SNP identification and genotyping

SNP calling was performed for parents and progenies using SAMtools software [49]. Then, a Perl script was used to filter the SNPs that had more than two genotypes. Polymorphic markers between the two parents were detected and classified into eight segregation patterns (ab × cd, ab × cc, cc × ab, ef × eg, hk × hk, nn × np, lm × ll, and aa × bb) according to the CP model in JoinMap 4.0 software [53]. After the parental markers were developed, the 116 progeny lines were genotyped for the loci at which the parents differed.

Linkage map construction

Markers indicating significantly distorted segregation (P < 0.001), integrity (> 65%), or containing abnormal bases were filtered by JoinMap 4.0 (JoinMap® 4.0: Software for the calculation of genetic linkage maps in experimental populations).

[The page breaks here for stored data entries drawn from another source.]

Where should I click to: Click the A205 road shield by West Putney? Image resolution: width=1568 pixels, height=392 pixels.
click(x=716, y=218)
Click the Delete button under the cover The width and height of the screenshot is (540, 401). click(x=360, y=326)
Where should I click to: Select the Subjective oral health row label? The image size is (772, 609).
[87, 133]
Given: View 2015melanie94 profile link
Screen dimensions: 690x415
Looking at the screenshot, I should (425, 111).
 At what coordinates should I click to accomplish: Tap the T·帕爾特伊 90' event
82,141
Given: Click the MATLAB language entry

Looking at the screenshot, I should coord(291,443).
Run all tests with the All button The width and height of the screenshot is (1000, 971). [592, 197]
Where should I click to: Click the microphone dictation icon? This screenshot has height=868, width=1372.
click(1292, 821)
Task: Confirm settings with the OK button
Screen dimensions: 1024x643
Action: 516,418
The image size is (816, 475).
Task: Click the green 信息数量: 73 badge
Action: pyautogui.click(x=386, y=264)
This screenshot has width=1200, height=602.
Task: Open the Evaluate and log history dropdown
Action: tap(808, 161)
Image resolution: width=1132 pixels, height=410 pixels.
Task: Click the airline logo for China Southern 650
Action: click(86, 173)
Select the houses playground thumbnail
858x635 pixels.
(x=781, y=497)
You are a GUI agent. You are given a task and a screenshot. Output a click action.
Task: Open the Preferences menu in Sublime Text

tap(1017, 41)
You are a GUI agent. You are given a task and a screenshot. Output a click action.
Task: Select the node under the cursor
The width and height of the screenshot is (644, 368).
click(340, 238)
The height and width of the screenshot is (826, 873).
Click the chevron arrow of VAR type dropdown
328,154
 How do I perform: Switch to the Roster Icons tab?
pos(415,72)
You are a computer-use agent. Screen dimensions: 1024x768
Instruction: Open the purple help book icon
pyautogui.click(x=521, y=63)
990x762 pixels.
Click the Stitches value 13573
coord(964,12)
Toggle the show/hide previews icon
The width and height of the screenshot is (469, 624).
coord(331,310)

The segregation patterns hk × hk and nn × np were used for the construction of the male parent map, while the patterns lm × ll and hk × hk were used for the female parent map using JoinMap 4.0. The regression algorithm, three times circulation sequence, and Kosambi mapping functions were used in marker distance calculation [54]. The LOD value was set to 2.0–10. The integrated map for both the male and female parents was computed using the combined group for map integration function in MergeMap software [55]. A Perl script SVG was used to visualize the exported maps, and heat maps were constructed to evaluate the maps.

QTL analysis

QTLs were detected using the software MapQTL (6.0) [56]. Multiple QTL mapping (MQM) was applied to map the QTLs and estimate their effects. The LOD score of the significant QTLs was determined by conducting test analyses (a permutation test with 1000 permutations). However, when this was done, very few QTLs were detected. We thus used LOD = 3.0 for the further analyses.